Saved data entries:
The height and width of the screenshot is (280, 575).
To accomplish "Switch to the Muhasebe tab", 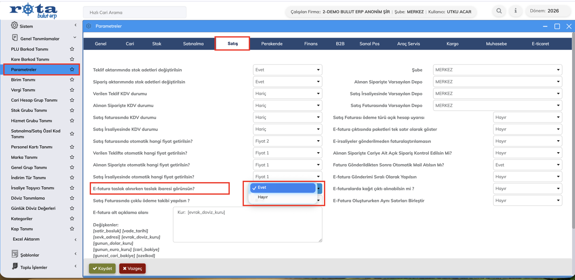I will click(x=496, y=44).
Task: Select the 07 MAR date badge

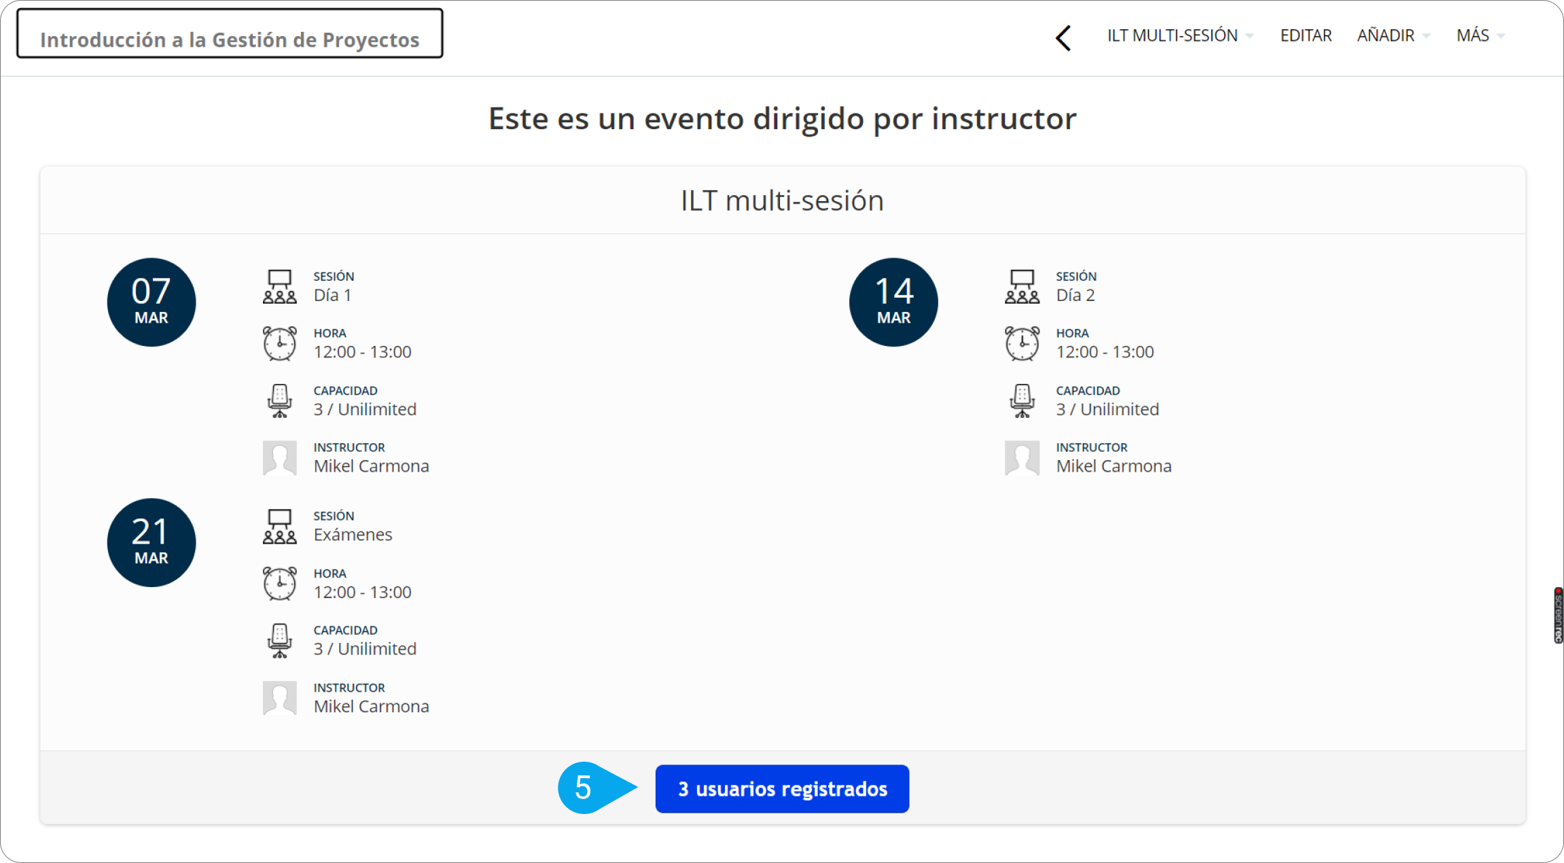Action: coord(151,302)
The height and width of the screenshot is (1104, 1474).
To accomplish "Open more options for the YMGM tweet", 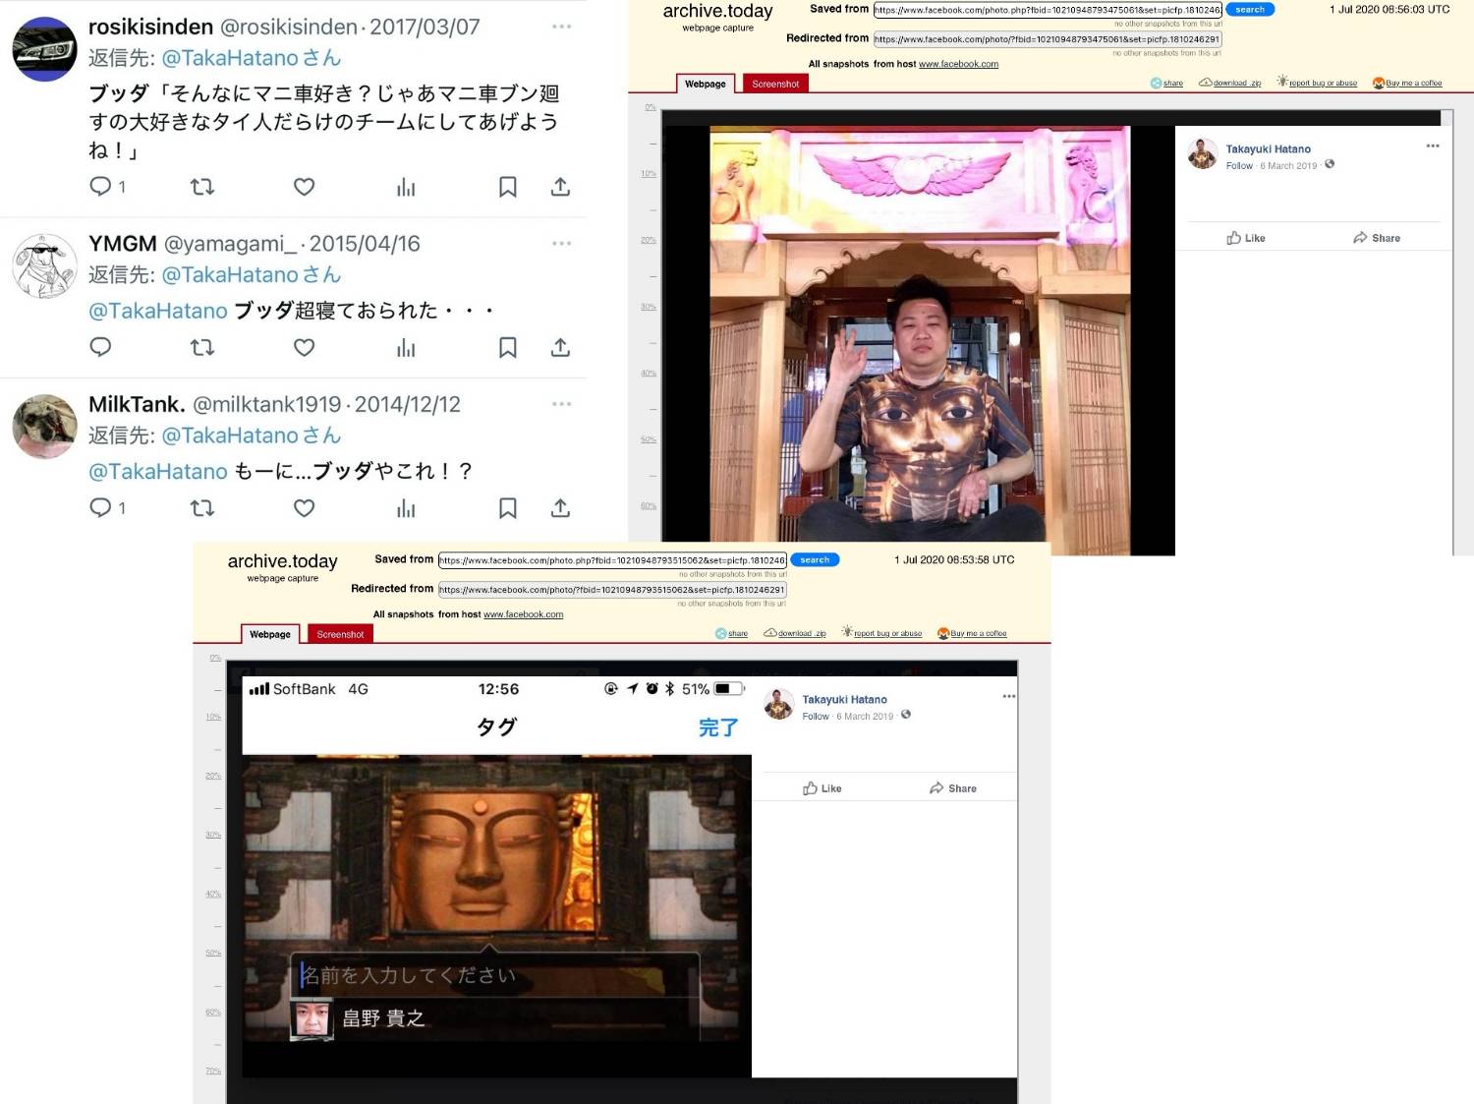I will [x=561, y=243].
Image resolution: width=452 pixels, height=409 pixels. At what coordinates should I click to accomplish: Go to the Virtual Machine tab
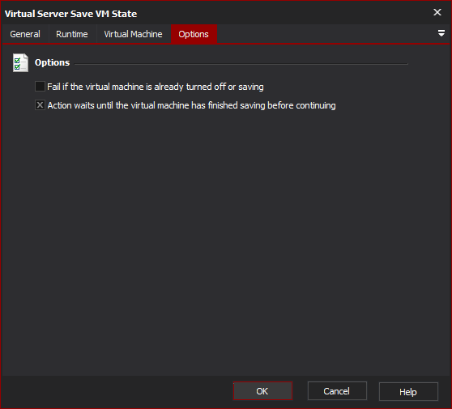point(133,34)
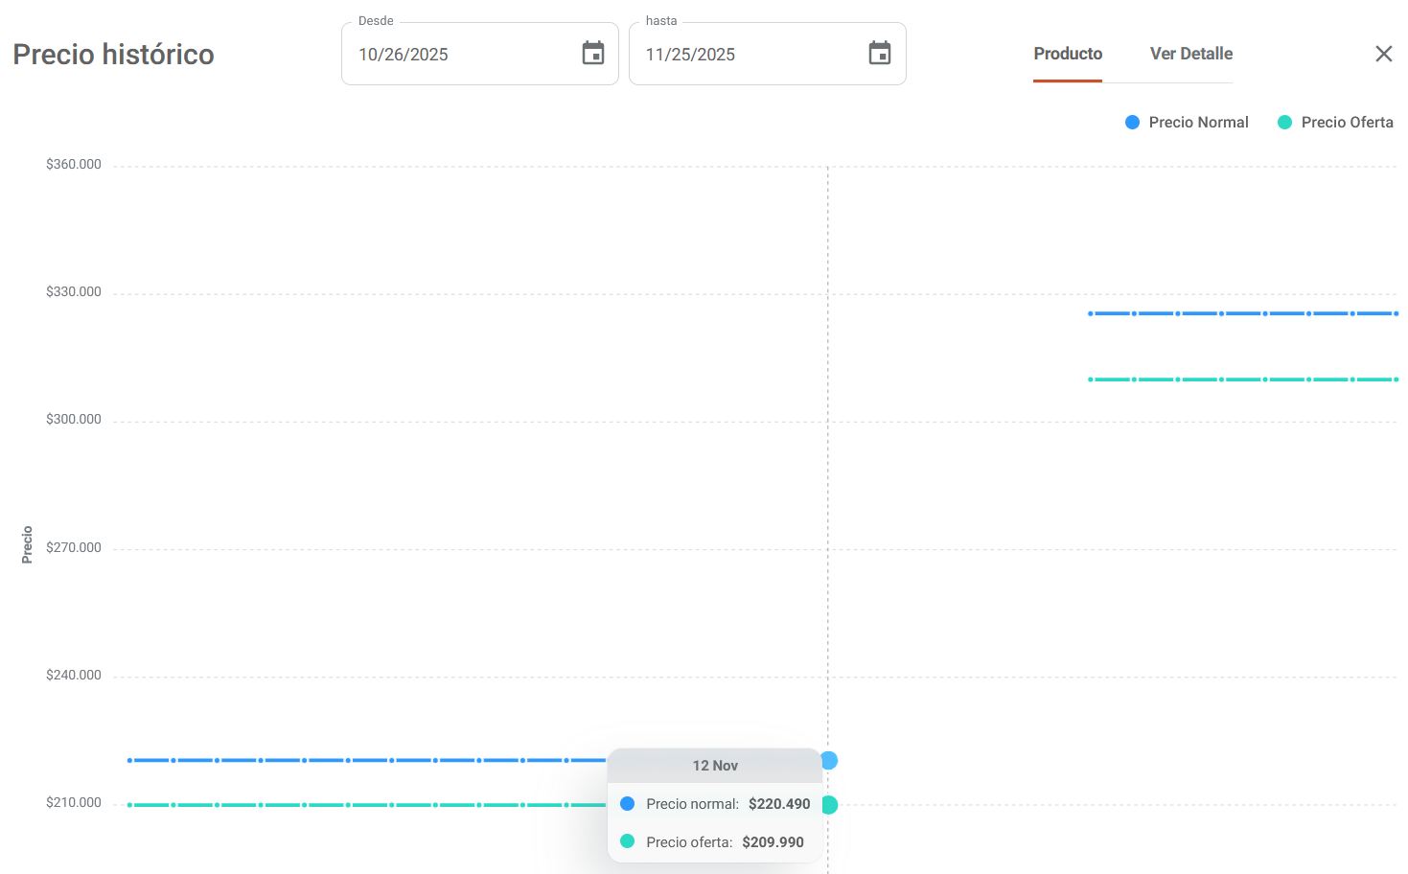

_The request_.
Please rewrite the items as a two-column CSV, starting from the line containing "Image resolution: width=452" and running through the end of the items. Use the columns request and answer, with one row per item, each field quoted and line breaks replaced by spaces, and leave the pictures out.

_Solution to this exercise_.
request,answer
"Image resolution: width=452 pixels, height=409 pixels. At what coordinates should I click to accomplish: Go to the Virtual Machine tab","point(133,34)"